(NewsNation Now) — President Joe Biden remains committed to appointing a Black woman to the Supreme Court, White House Press Secretary Jen Psaki said Wednesday.
The reiteration comes on the heels of word that Justice Stephen Breyer plans to retire, although Psaki declined to speak further about the matter at a news briefing on Wednesday.
“(Biden) has nominated a historic number of judges who are people of color,” Psaki said. “(A) majority of the judges he has nominated are women. That speaks to his desire and his interest in having courts around the country that look like America and that represent the experiences of America including public defenders and others.”
During his presidential candidacy, Biden said that if he were given the chance to nominate someone to the court, he would make history by choosing a Black woman.
“As president, I’d be honored, honored to appoint the first African American woman. Because it should look like the country. It’s long past time,” Biden said in February 2020 shortly before South Carolina’s presidential primary.
Psaki didn’t say Wednesday who might be considered to fill a vacant Supreme Court seat, but two names have seemingly topped any list of potential nominees:
Ketanji Brown Jackson, 51, attended Harvard as an undergraduate and for law school. President Barack Obama nominated her to be a district court judge, and Biden elevated her to the U.S. Court of Appeals for the District of Columbia Circuit. Early in her career, she was also a law clerk for Breyer.
Leondra Kruger, 45, is a justice on the California Supreme Court. A graduate of Harvard and Yale’s law school, she served as a law clerk on the high court before arguing a dozen cases before the court as a lawyer for the federal government. But Kruger, whose mother is Jamaican, has also been described as a moderate, which could be a tough sell for some liberal Democratic senators.
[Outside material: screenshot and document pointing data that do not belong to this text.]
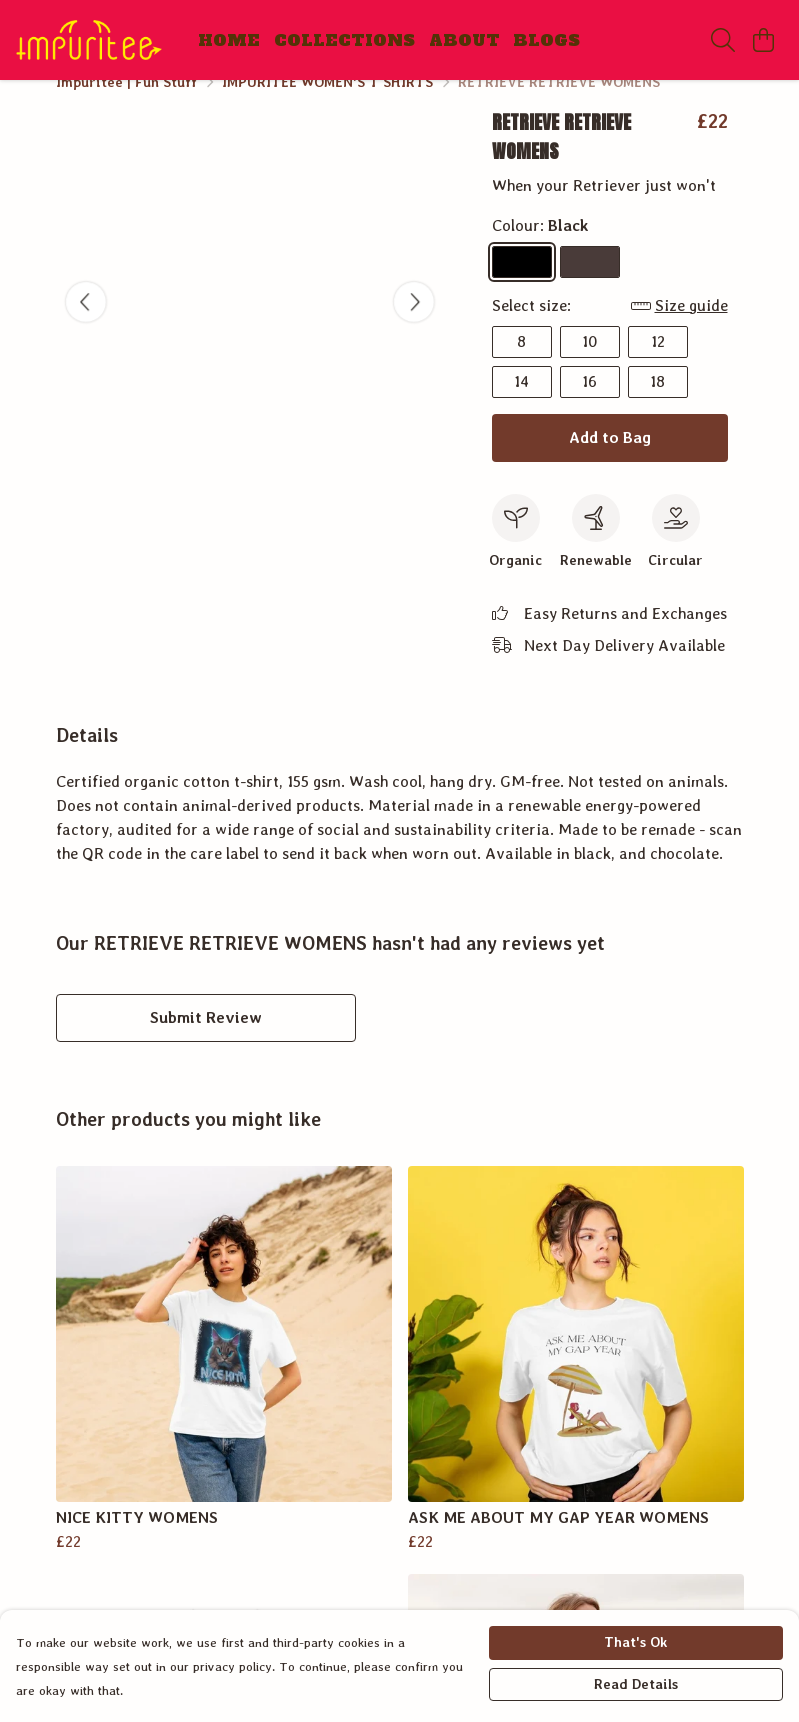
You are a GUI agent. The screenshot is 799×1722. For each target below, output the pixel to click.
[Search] (723, 40)
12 (658, 365)
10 (589, 365)
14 (521, 405)
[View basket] (763, 40)
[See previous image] (86, 326)
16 (589, 405)
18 (657, 405)
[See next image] (414, 326)
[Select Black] (522, 286)
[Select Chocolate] (590, 286)
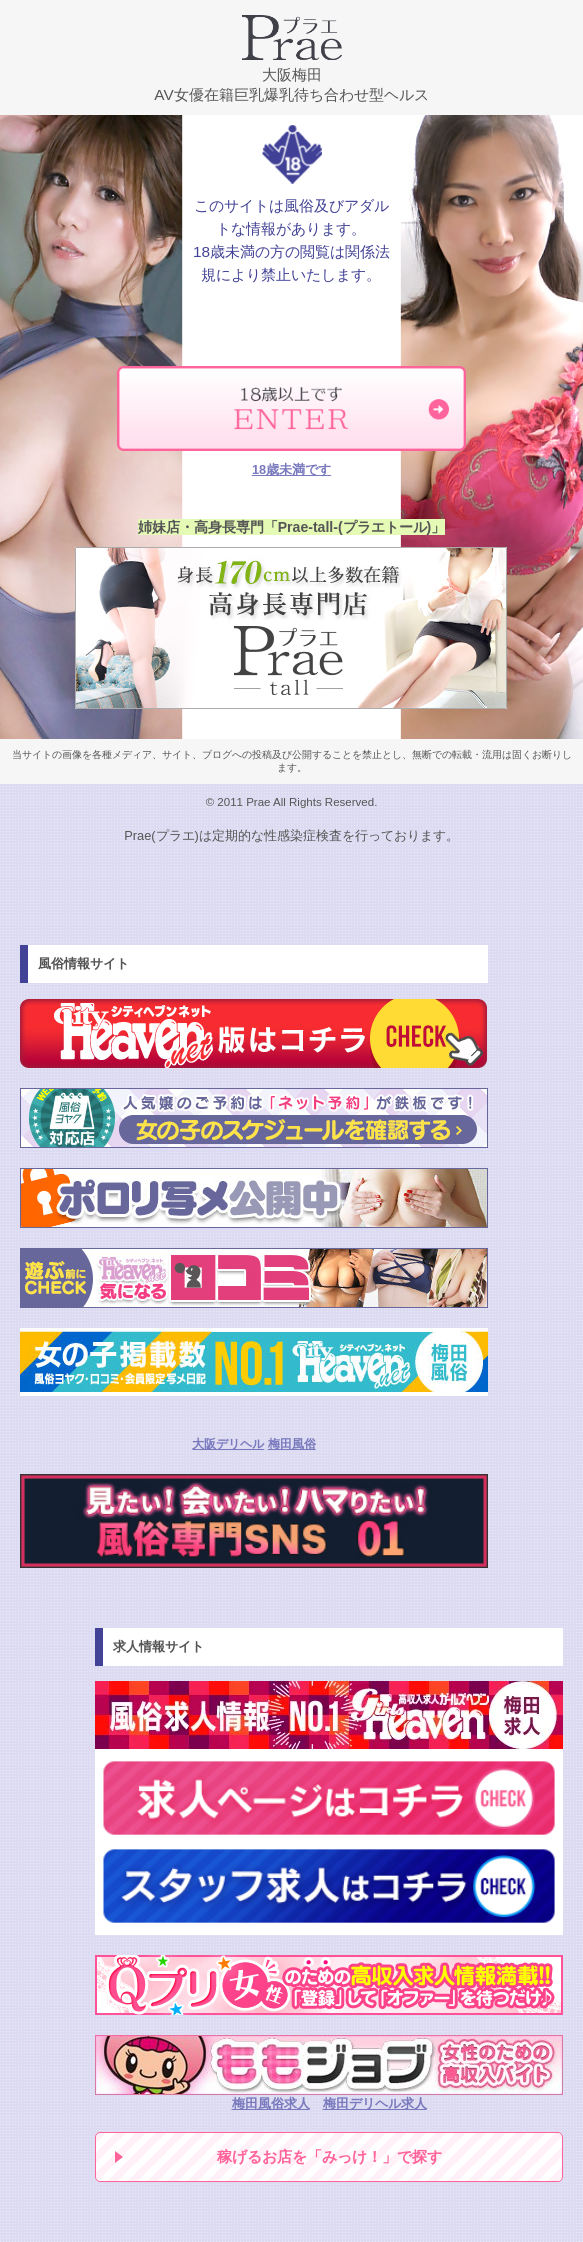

Two other Black women Biden appointed to federal appeals courts are also seen as contenders: Holly Thomas, a longtime civil rights lawyer he named to the U.S. Court of Appeals for the 9th Circuit and Candace Jackson-Akiwumi, a former public defender he named to the U.S. Court of Appeals for the 7th Circuit.
J. Michelle Childs, who has been nominated but not yet confirmed to serve on the U.S. Court of Appeals for the District of Columbia Circuit, is another option. Childs, currently a federal trial court judge in South Carolina, is a favorite of Clyburn, who made a crucial endorsement of Biden just before that state’s presidential primary.
Biden could also choose someone from outside the judiciary, though that seems less likely. One contender would be the head of the NAACP Legal Defense and Educational Fund, Sherrilyn Ifill, 59. She has headed the fund since 2013 and has announced she is stepping down in the spring.
Almost all recent Supreme Court picks have been federal appeals judges. And since Biden took office in January 2021, he has worked to dramatically expand his options in that potential candidate pool by nominating five Black women who are currently sitting on federal appeals courts, with three more nominations pending before the Senate.
Selecting a Black woman for the lifetime post on the nation’s highest court would be historic. It would mark the first time four women would sit together on the court and the first time two of the court’s nine justices would be Black. Justice Clarence Thomas is the court’s only Black justice and only the second in history after the man he replaced on the court, Thurgood Marshall.